Bir numaralı dizisi ‘Aşk-ı Memnu’. Sonra sırasıyla ‘Hanımın
Çiftliği’, ‘Yaprak Dökümü’ ve ‘Geniş Aile’... Eskiden ‘Avrupa
Yakası’nı çok izlerdi, hatta ‘Avrupa Yakası’ndan ‘Yaprak Dökümü’ne
geçmek çok zor olmuştu onun için. ‘Yaprak Dökümü’ne geçtiğinde hâlâ
reklamlarda ‘Avrupa Yakası’na bakardı.
Oğlunuzun neler izlediğine dikkat ediyor
musunuz?
Onun tercihlerini izlemek benim için çok eğitici oluyor. Çünkü
çocukların 0-2 yaştan 15 yaşına kadar zevkleri, tercihleri çok
değişiyor. Örneğin, oğlum şu an yedi yaşında. Altı yaşındayken
‘Cars’ (Arabalar) filminin hastasıydı. Geçenlerde “En sevdiğin
filmi yayımladık oğlum” deyince durdu ve “Ben artık onu sevmiyorum”
cevabını verdi. Yine geçenlerde birlikte bir filmi izleyelim diye
çok ısrar etmişti. Alman yapımı bir çocuk filmiydi arabalarla
ilgili. Gerçekten güzeldi, Kanal D’de yayımlamaya karar verdik ve
çok cüz’i bir miktara satın aldık filmi ama çok büyük izlenme oranı
aldı. İşte bunları bilmek ve televizyona yansıtmak gerek.
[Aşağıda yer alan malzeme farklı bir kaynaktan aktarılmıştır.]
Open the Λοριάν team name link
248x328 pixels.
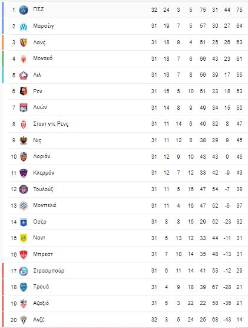(x=42, y=156)
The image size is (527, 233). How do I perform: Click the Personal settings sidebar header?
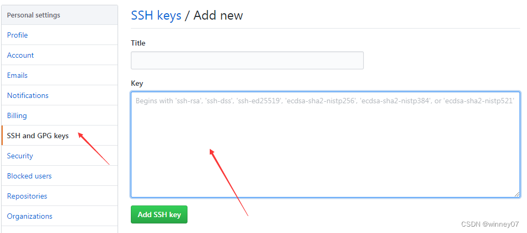[x=33, y=15]
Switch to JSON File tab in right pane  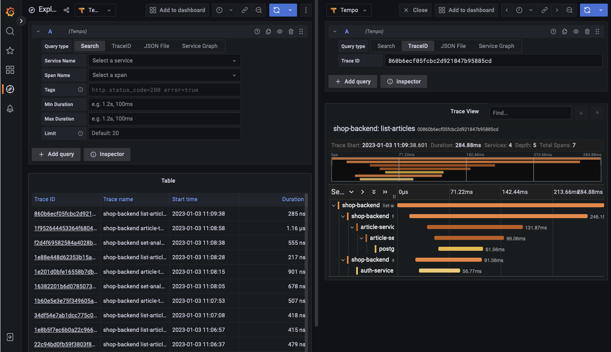pos(453,46)
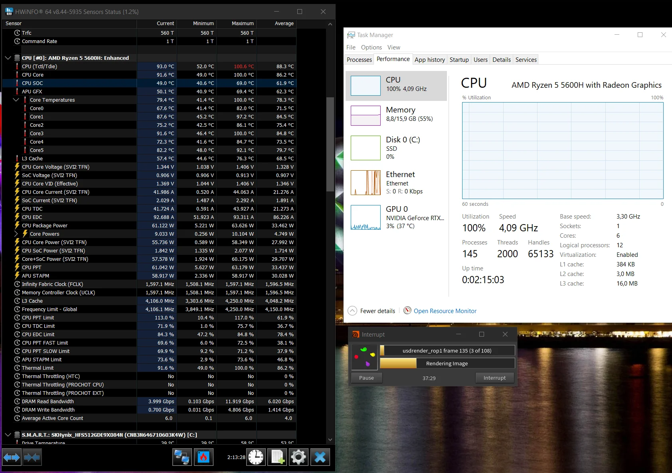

Sizce bu sezonun en iyi yapımı hangisi?
‘Hanımın Çiftliği’. Tarihi dokuyu koruyamadığımız için 50’leri
anlatan bir dönem dizisi yapmak çok zordur Türkiye’de. Ama dizideki
her detay üzerinde çok çalışılmış; mekân, kıyafetler, traktörler,
çırçır makineleri... Ayrıca dönem dizileri istisnalar dışında
Türkiye’de fazla reyting almaz ama ‘Hanımın Çiftliği’ hem A/B’nin
hem totalin izlediği en önemli dizilerden oldu.